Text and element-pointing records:

━━━━━━━━

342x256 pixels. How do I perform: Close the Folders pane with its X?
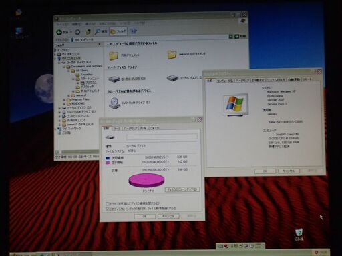tap(100, 45)
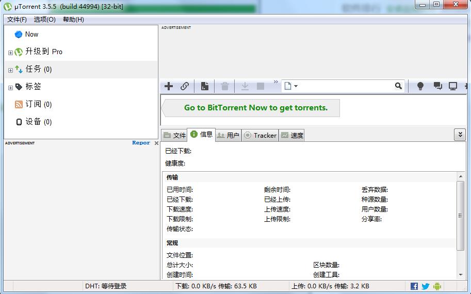Click the Add Torrent from URL link icon
471x294 pixels.
click(x=185, y=86)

━━━━━━━━

• [TASK REQUIREMENTS] Copy every line of the material above word for word, leaving out the pictures.

• [EXERCISE SOLUTION]
342x256 pixels. How do I perform: Close the Folders pane with its X?
tap(100, 45)
Click the Add Torrent from URL link icon
471x294 pixels.
click(x=185, y=86)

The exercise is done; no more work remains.